ASSIGNMENT
Among the entries below, only the lines from the one with "Task: Click Brother" through the one with "You are a computer-use agent." are wanted, reproduced exactly. Pictures are not wanted.
====
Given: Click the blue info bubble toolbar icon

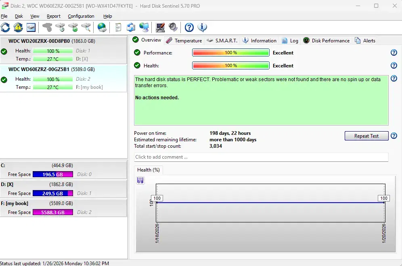Looking at the screenshot, I should 202,27.
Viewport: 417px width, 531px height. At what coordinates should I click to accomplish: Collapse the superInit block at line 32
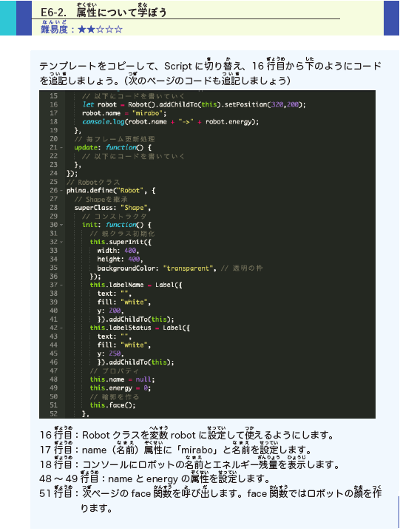point(61,242)
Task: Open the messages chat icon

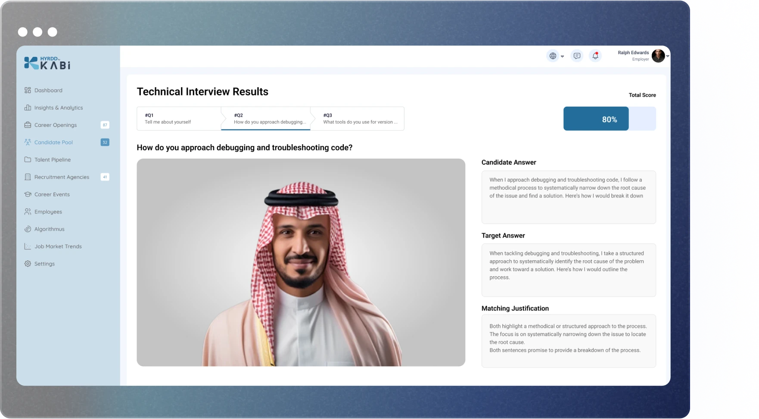Action: pos(577,56)
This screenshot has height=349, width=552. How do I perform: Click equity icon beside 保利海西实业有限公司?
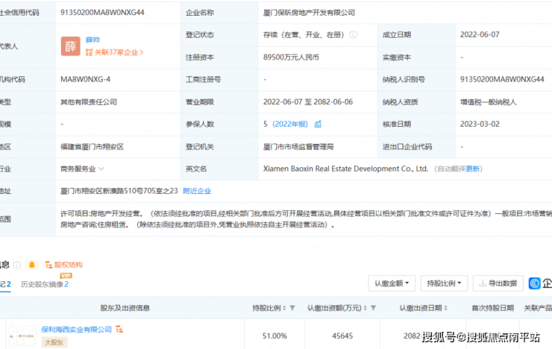119,329
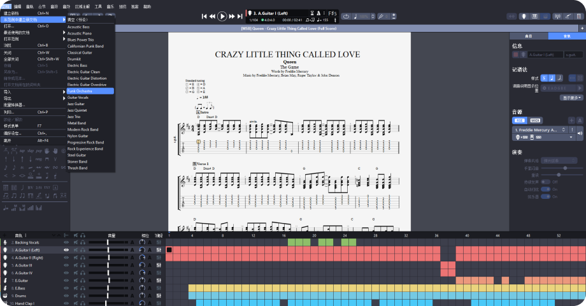The height and width of the screenshot is (306, 586).
Task: Hide the E.Guitar track using its eye icon
Action: coord(66,281)

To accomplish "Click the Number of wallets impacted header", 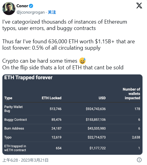I will 132,94.

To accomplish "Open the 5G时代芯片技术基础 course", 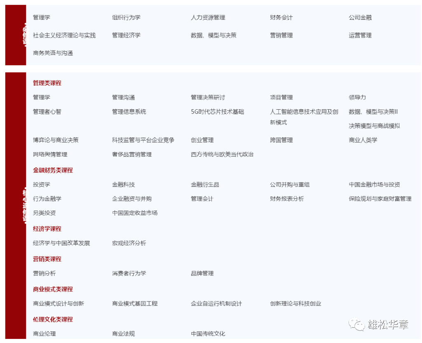I will [x=218, y=112].

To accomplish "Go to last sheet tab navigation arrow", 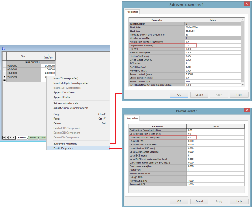I will point(14,137).
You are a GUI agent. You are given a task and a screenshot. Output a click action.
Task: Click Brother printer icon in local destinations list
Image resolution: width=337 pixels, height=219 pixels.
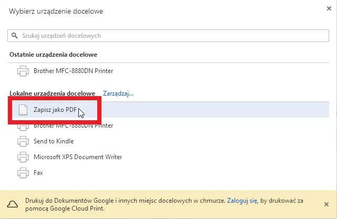[x=23, y=126]
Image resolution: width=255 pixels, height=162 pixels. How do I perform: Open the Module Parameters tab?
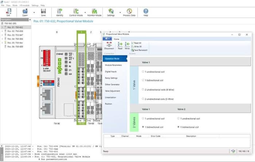pyautogui.click(x=113, y=65)
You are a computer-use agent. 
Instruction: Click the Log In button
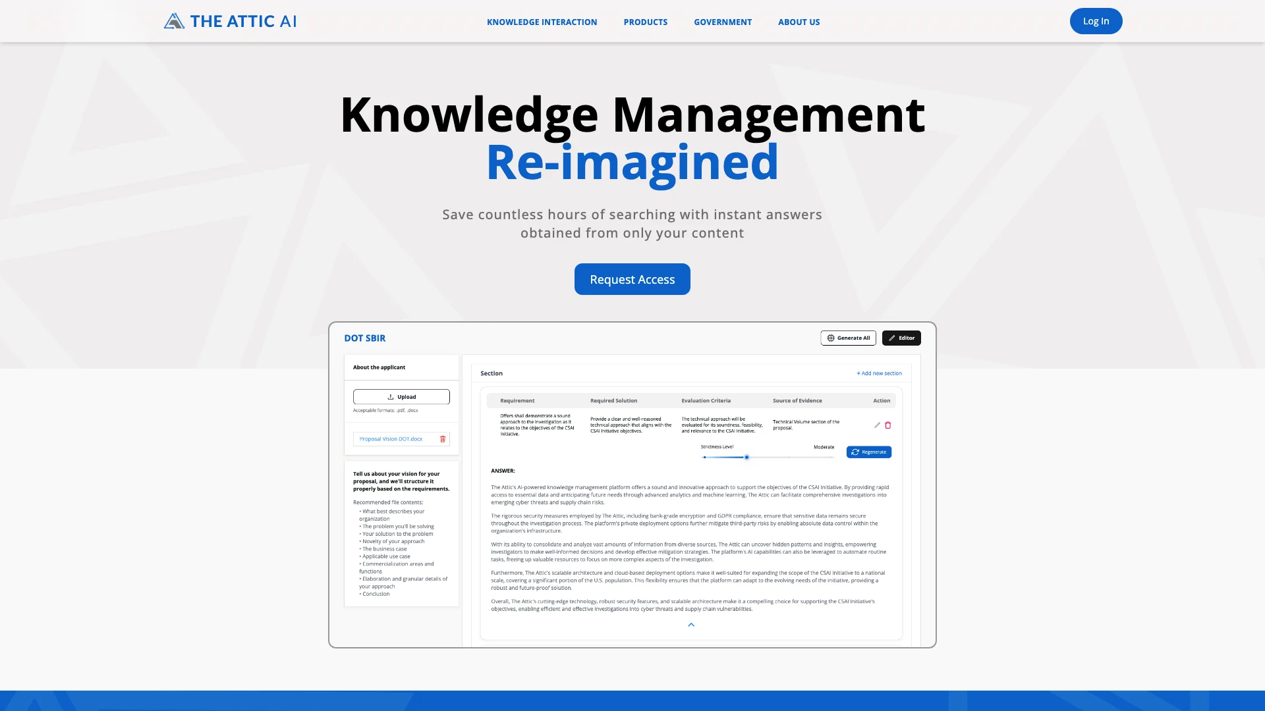pyautogui.click(x=1096, y=21)
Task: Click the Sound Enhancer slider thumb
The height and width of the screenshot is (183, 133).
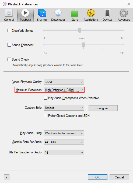Action: 83,45
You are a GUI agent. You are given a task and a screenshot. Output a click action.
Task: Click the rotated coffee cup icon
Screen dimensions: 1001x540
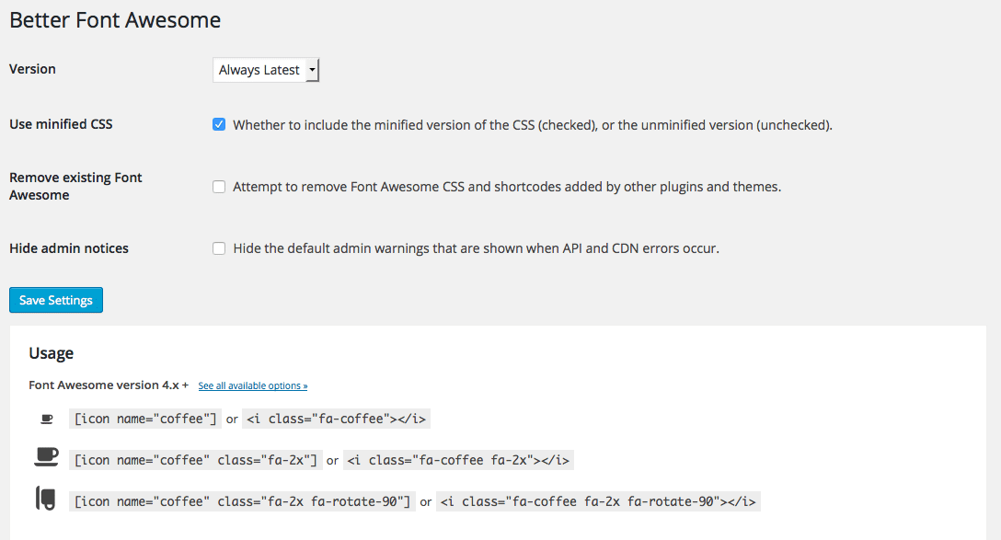point(45,499)
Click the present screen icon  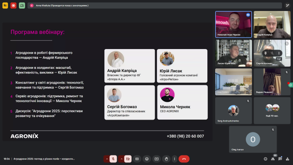(157, 159)
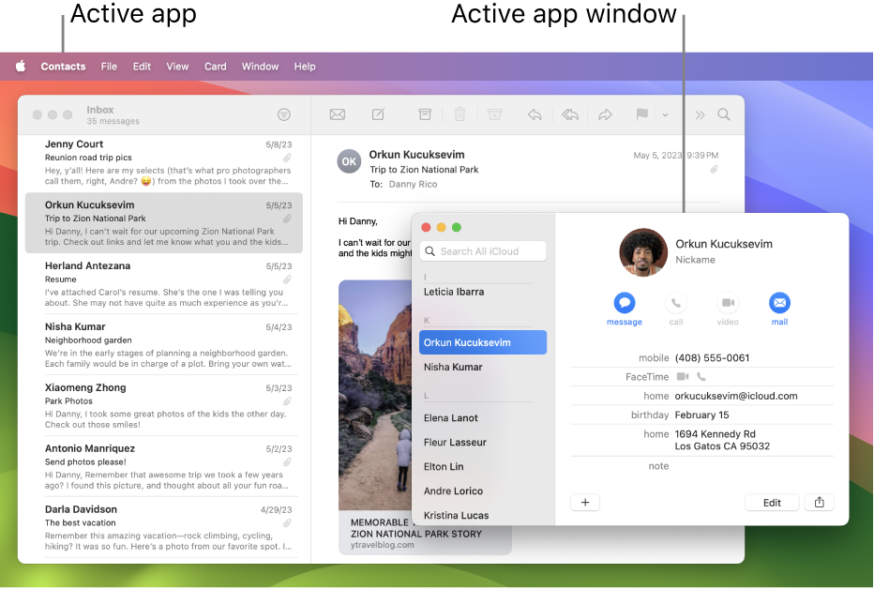
Task: Compose a new email message
Action: pos(377,113)
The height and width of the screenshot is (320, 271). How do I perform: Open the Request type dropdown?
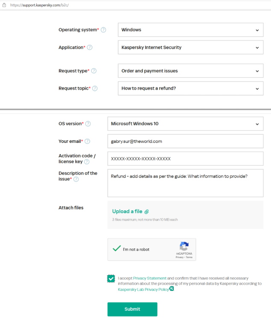click(190, 71)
====
EXERCISE ANSWER
Task: Click Brother printer icon in local destinations list
Image resolution: width=337 pixels, height=219 pixels.
[x=23, y=126]
Image resolution: width=255 pixels, height=162 pixels. How do I perform: Open the Module Parameters tab?
pyautogui.click(x=113, y=65)
You are a computer-use agent. 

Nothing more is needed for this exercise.